━━ Entries supplied ━━
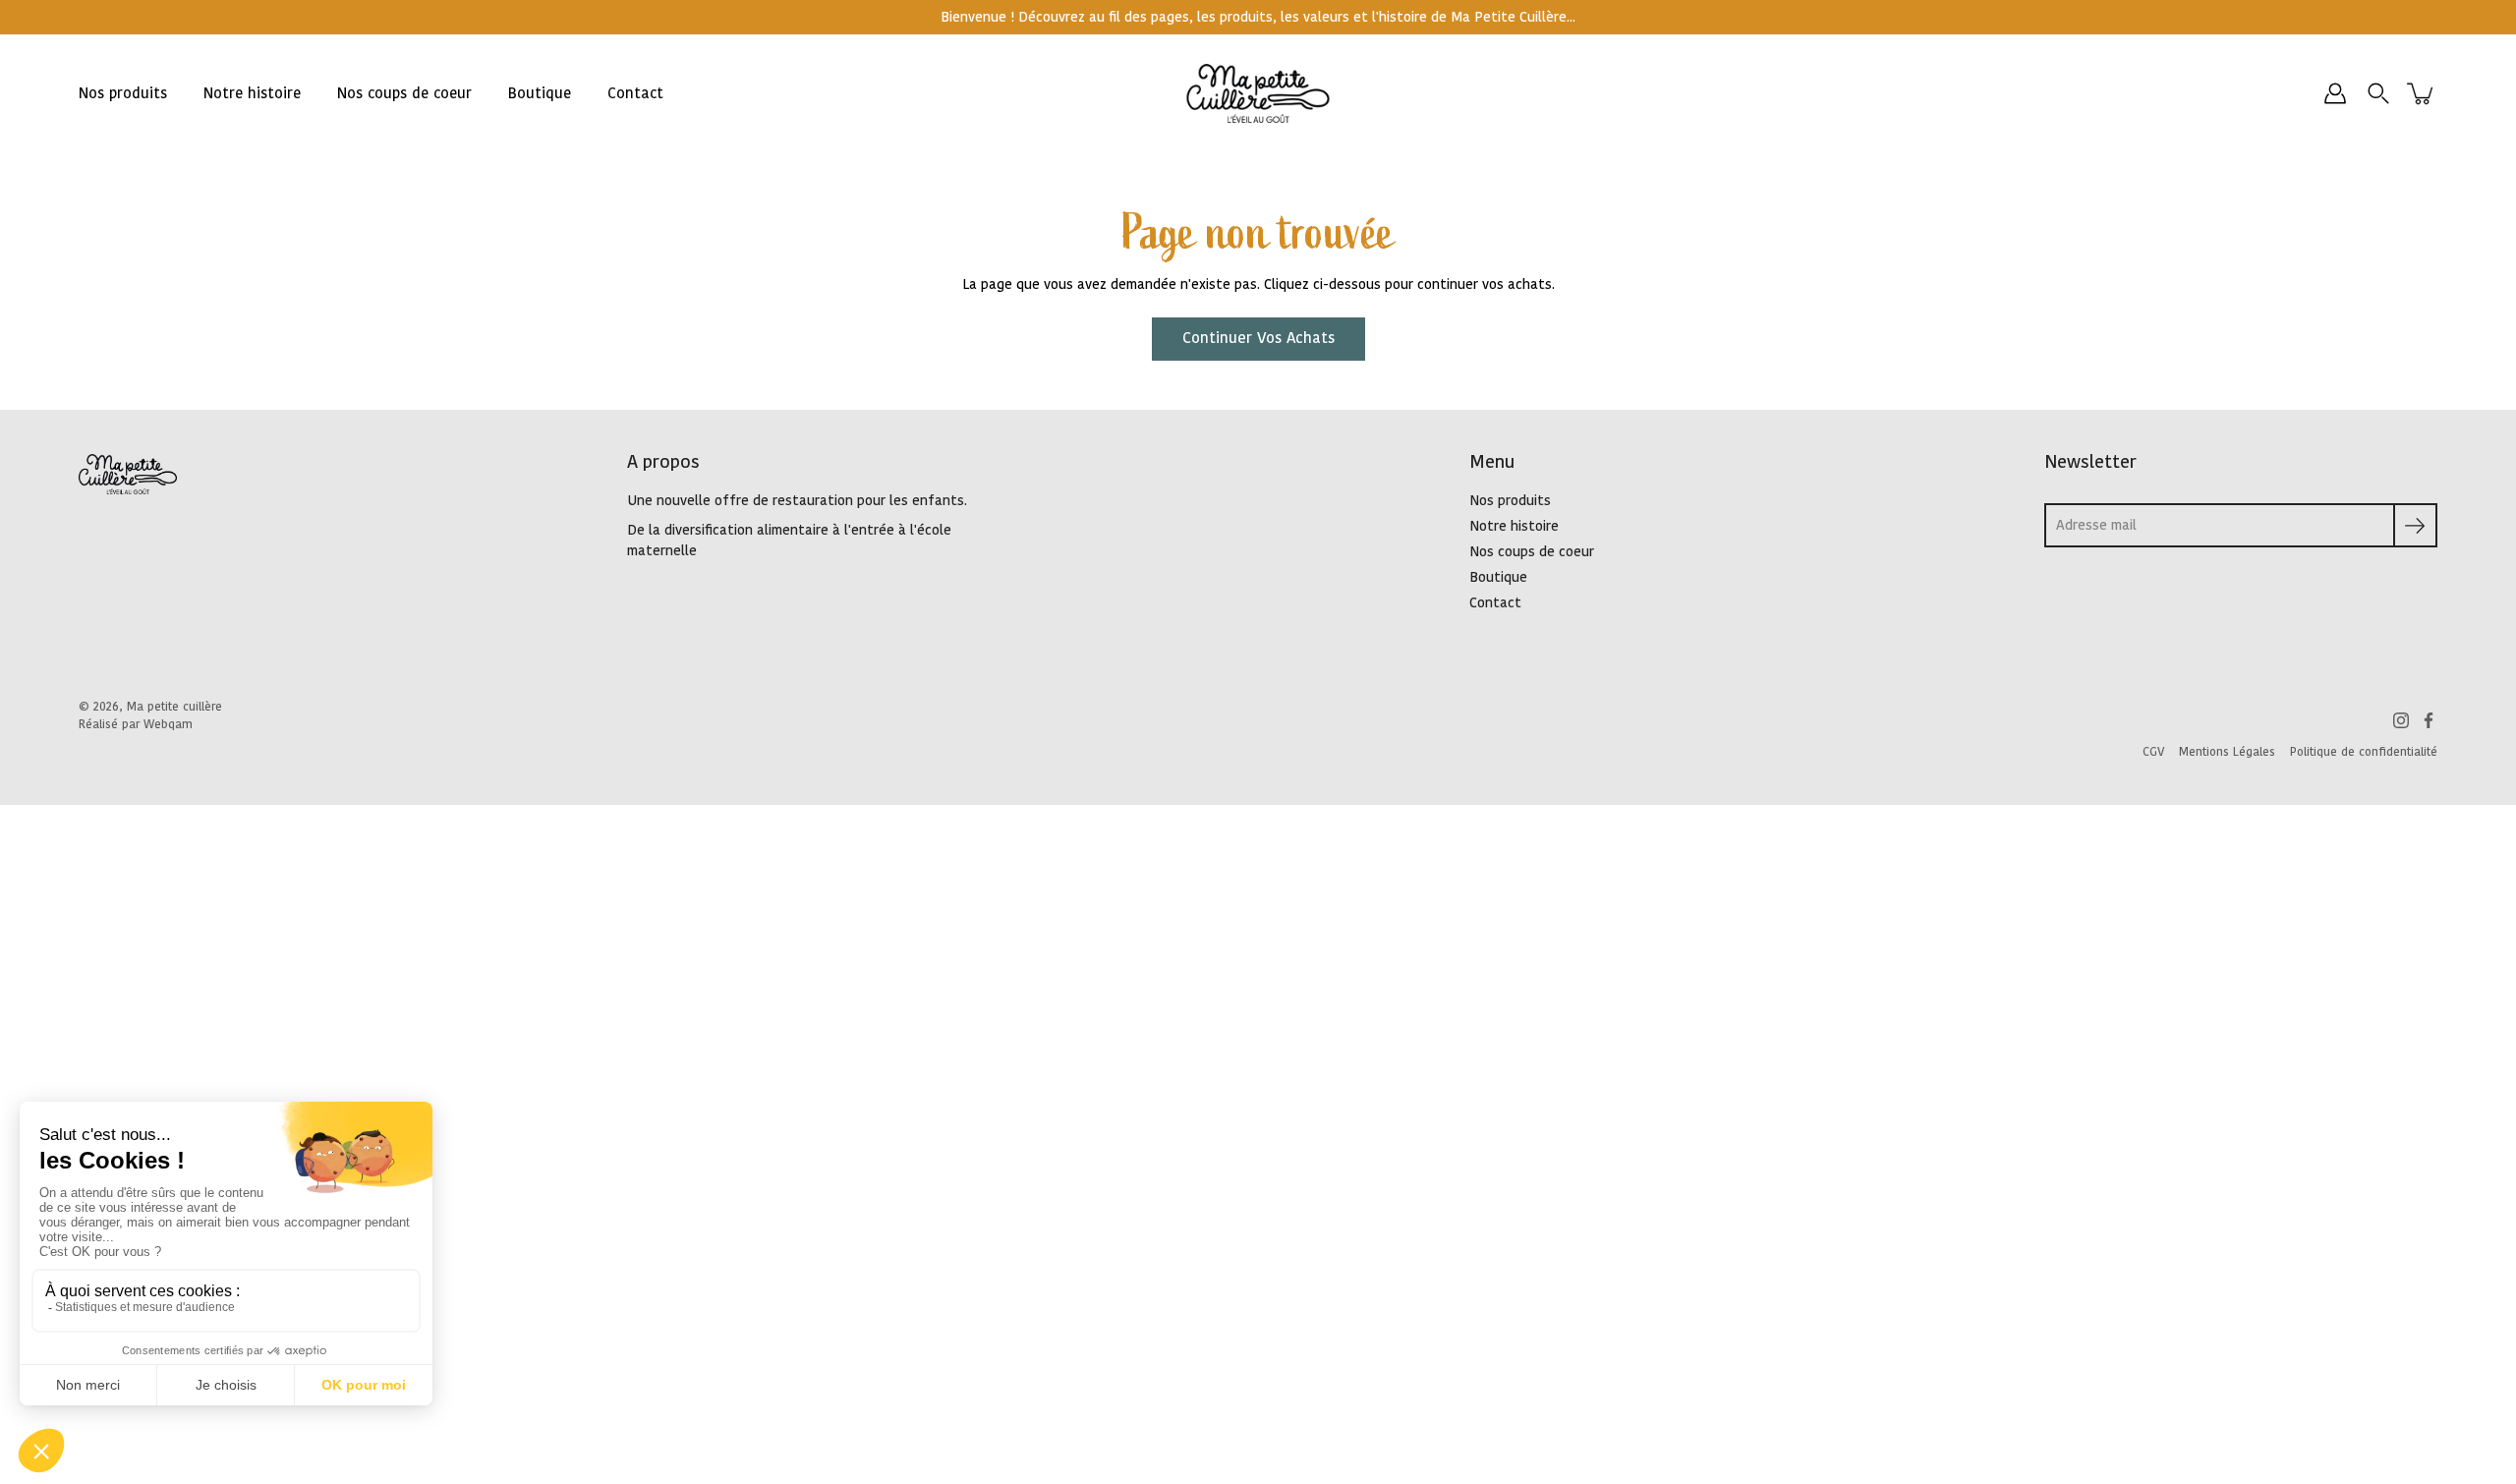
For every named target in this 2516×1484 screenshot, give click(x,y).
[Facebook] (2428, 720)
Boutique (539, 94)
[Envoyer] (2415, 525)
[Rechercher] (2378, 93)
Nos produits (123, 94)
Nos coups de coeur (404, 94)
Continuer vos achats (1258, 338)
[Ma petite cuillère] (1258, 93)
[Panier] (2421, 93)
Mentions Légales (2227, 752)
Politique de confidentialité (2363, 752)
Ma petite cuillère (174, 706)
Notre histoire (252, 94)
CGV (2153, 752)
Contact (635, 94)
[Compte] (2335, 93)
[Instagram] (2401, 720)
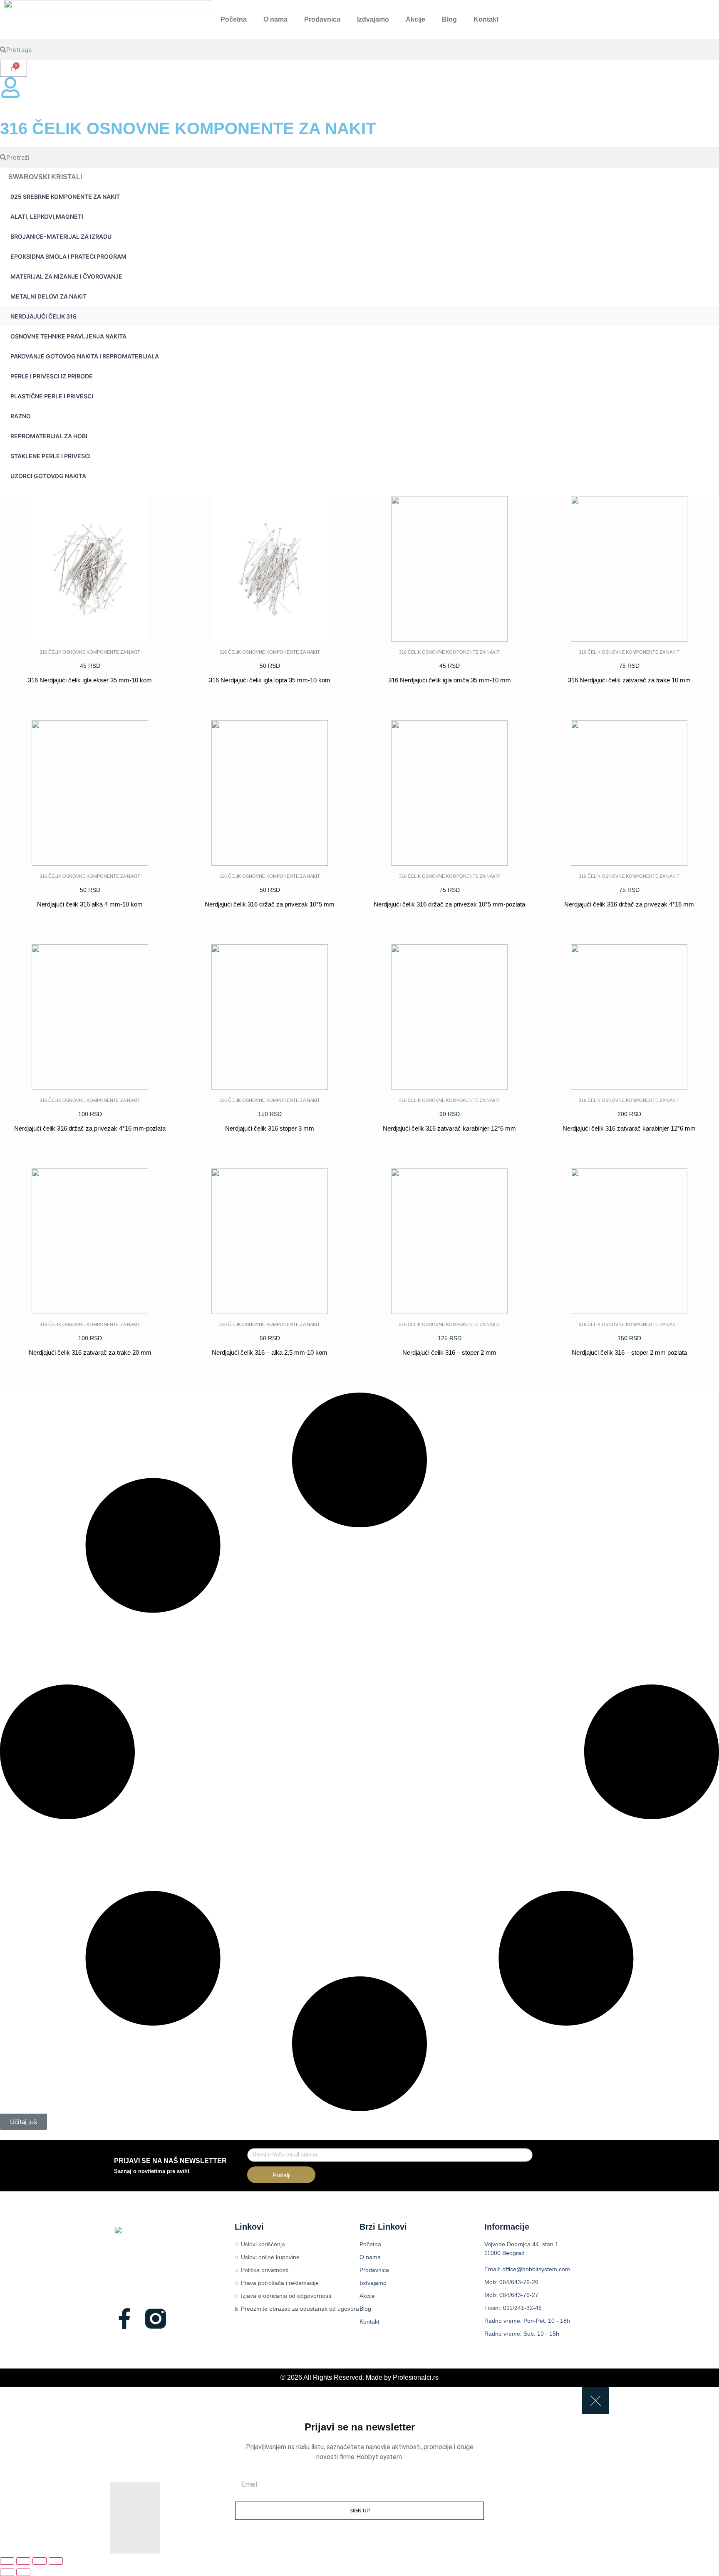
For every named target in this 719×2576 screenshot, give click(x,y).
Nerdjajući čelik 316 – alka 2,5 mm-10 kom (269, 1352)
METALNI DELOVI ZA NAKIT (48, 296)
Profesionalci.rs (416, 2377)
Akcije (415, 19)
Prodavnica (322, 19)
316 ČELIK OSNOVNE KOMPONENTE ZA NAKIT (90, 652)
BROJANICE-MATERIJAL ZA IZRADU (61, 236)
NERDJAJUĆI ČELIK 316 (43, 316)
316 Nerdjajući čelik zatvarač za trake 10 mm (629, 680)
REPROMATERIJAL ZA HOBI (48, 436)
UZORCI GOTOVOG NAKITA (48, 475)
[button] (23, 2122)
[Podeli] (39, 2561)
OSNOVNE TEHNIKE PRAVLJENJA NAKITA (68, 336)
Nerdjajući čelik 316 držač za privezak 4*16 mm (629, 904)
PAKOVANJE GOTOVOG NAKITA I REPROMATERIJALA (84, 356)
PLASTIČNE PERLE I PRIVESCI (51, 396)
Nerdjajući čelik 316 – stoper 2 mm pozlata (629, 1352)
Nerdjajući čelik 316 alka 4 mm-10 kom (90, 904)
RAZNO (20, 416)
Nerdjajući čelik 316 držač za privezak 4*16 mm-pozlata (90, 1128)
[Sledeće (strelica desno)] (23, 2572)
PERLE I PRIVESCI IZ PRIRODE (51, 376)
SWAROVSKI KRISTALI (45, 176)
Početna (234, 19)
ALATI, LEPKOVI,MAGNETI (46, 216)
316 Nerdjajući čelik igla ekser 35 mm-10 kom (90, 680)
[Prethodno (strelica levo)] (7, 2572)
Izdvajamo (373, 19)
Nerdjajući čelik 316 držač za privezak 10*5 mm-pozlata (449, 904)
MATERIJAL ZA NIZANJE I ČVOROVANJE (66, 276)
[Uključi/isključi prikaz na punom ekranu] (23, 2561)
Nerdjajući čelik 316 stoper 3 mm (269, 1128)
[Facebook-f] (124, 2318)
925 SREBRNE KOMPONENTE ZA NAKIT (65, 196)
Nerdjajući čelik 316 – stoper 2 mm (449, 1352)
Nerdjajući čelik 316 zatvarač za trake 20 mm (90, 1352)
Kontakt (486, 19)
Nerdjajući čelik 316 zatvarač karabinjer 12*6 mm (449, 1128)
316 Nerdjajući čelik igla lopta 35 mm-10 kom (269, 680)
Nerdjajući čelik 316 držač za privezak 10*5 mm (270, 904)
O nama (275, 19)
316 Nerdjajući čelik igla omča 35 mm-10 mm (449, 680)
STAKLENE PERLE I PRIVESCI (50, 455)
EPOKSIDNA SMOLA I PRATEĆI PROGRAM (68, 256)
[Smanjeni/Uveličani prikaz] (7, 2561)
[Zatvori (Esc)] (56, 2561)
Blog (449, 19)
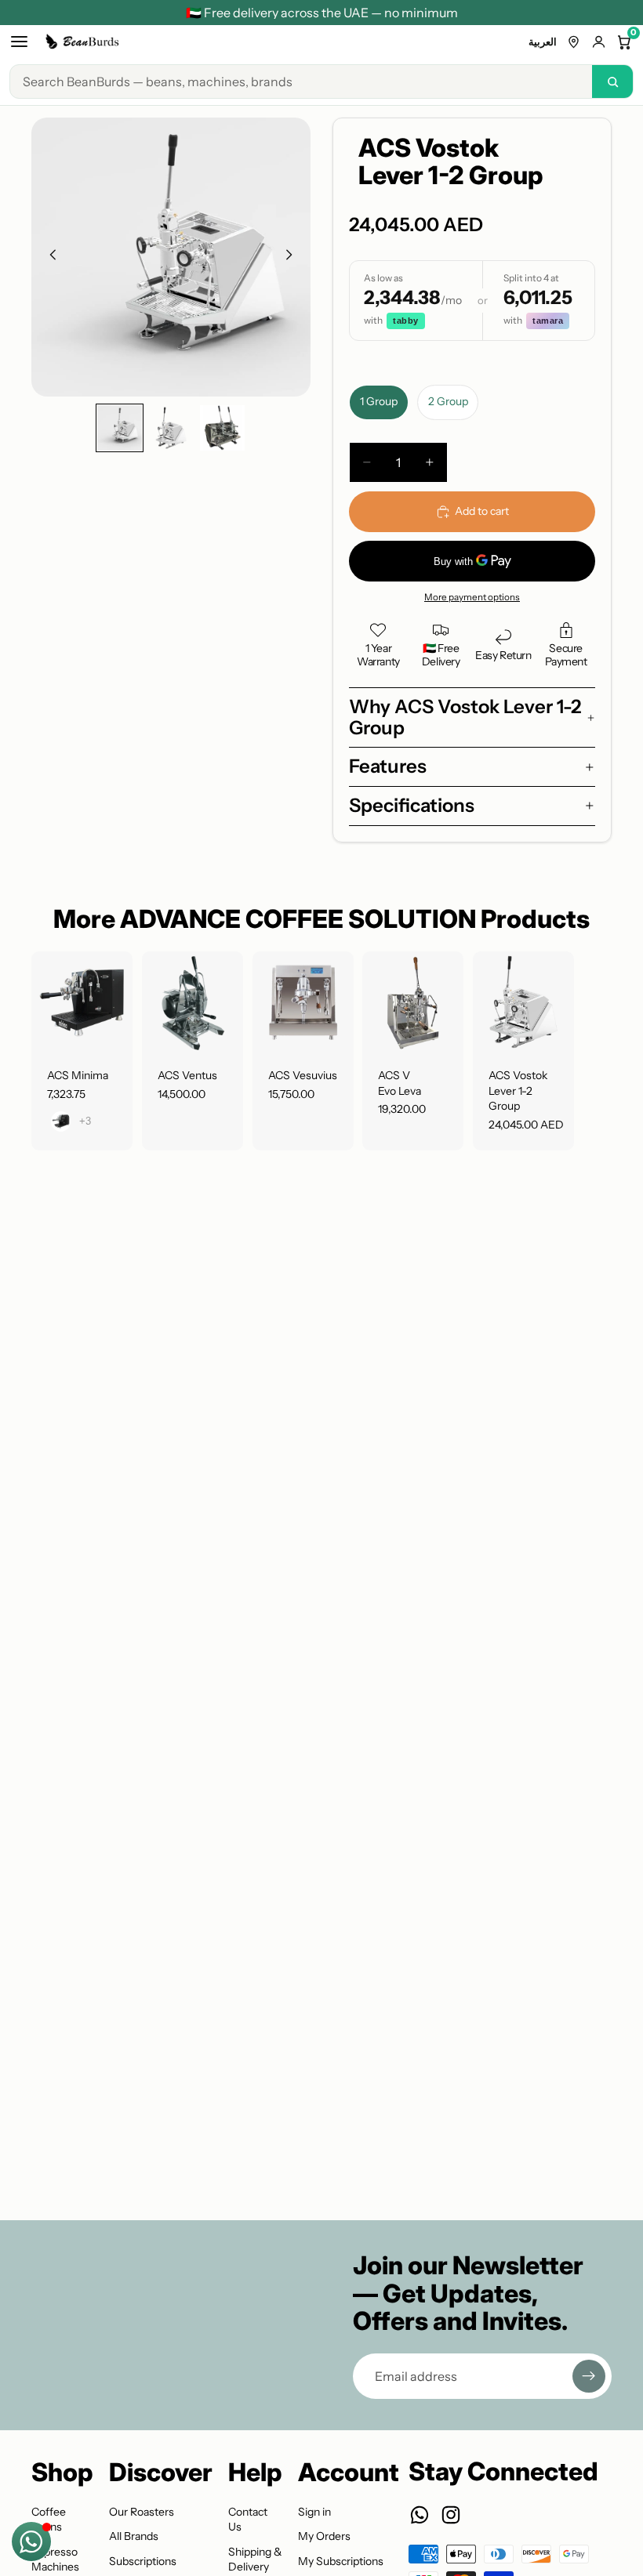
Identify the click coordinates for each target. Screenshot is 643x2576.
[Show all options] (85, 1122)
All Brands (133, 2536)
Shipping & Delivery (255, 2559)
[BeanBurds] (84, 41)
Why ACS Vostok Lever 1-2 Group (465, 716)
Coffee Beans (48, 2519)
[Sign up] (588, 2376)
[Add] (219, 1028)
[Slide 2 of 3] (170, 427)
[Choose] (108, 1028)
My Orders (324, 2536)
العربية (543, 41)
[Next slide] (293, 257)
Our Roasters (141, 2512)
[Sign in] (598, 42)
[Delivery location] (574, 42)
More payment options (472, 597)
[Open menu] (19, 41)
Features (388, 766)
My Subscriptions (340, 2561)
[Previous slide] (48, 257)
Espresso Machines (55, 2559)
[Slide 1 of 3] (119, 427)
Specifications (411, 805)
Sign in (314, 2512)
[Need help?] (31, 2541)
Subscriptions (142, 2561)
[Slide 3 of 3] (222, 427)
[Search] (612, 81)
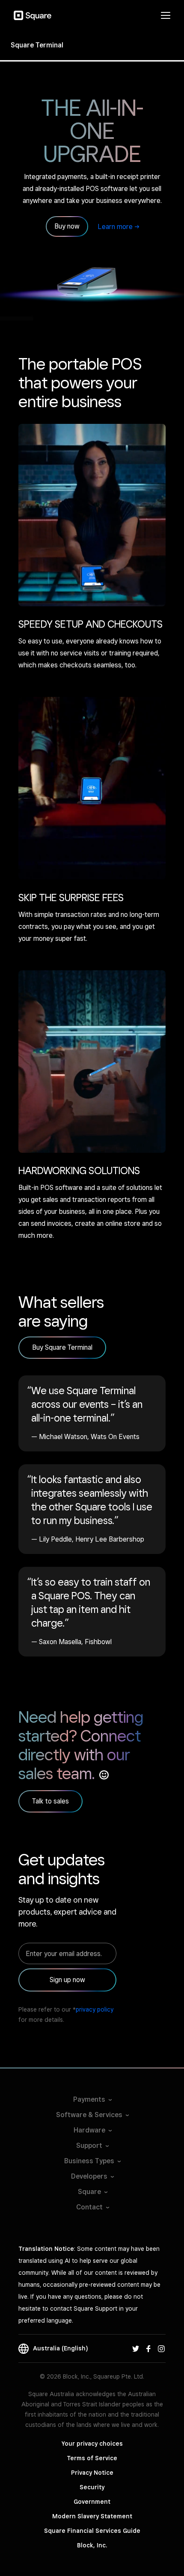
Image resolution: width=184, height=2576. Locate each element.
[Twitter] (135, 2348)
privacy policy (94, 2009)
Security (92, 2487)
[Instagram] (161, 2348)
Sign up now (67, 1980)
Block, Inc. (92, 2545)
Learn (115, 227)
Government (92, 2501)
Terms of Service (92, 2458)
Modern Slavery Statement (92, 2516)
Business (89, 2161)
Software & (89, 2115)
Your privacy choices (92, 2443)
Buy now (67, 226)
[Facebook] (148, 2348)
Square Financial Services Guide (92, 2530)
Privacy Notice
━━━
● What the exercise asks
Search the records for the string "cuillère" and, wherever a line contains it, please copy that line.

● Response area
[Ma petite cuillère] (1258, 93)
Ma petite cuillère (174, 706)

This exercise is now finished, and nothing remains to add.